▶ PROBLEM TO WORK ON: Count the lines in the records below that contain the word "three", and reply with that number alone.

▶ EXERCISE INPUTS:
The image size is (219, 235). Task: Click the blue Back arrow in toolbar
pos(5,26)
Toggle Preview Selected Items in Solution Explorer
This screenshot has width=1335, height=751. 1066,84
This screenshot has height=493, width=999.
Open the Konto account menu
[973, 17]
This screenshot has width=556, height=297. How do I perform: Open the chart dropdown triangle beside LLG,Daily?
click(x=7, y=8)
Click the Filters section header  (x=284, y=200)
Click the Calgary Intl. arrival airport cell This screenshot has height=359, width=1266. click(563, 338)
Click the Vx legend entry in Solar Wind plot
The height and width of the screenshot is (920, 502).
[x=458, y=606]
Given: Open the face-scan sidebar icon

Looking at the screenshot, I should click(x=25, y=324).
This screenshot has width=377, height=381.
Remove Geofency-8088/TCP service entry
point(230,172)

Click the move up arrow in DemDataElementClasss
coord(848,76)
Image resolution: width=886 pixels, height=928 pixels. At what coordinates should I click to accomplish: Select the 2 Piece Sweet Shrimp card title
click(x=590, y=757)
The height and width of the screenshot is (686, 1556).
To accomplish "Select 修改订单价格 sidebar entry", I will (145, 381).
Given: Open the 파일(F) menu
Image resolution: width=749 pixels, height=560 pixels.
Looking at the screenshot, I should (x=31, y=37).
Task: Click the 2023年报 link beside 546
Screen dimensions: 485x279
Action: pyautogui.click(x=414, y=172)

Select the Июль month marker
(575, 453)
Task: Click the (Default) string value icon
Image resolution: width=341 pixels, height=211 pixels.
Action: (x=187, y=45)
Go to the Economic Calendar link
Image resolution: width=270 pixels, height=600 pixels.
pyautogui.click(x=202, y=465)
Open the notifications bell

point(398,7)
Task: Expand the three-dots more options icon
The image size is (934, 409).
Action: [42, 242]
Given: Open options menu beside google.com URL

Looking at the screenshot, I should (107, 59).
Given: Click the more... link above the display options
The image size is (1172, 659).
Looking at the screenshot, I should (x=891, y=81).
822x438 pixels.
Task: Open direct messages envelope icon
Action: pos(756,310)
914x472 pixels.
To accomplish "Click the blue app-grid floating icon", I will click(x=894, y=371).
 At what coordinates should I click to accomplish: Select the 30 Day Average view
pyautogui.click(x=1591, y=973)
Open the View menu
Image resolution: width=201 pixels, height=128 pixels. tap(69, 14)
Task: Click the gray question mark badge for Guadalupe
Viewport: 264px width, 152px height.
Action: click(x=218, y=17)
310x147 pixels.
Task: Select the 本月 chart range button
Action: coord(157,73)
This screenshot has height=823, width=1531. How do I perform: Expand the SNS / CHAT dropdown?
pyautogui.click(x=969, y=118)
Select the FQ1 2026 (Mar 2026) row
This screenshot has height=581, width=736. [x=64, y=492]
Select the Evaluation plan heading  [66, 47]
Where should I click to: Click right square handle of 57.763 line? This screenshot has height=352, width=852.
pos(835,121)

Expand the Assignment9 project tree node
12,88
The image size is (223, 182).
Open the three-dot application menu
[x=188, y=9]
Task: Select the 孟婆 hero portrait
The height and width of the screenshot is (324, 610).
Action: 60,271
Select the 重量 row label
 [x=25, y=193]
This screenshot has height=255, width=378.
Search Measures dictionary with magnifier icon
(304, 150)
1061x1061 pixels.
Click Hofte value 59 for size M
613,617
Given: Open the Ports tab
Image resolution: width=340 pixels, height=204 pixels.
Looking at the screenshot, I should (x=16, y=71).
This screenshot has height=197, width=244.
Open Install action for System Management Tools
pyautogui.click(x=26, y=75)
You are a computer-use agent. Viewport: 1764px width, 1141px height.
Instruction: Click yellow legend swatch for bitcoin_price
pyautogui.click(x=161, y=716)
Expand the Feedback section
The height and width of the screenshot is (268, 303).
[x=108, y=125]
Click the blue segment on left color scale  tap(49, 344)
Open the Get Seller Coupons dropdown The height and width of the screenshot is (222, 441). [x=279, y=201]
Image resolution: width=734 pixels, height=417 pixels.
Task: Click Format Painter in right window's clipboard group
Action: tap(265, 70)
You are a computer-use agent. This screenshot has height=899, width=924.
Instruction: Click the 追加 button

▶ OUTPUT FOR THIS EXERCISE: 2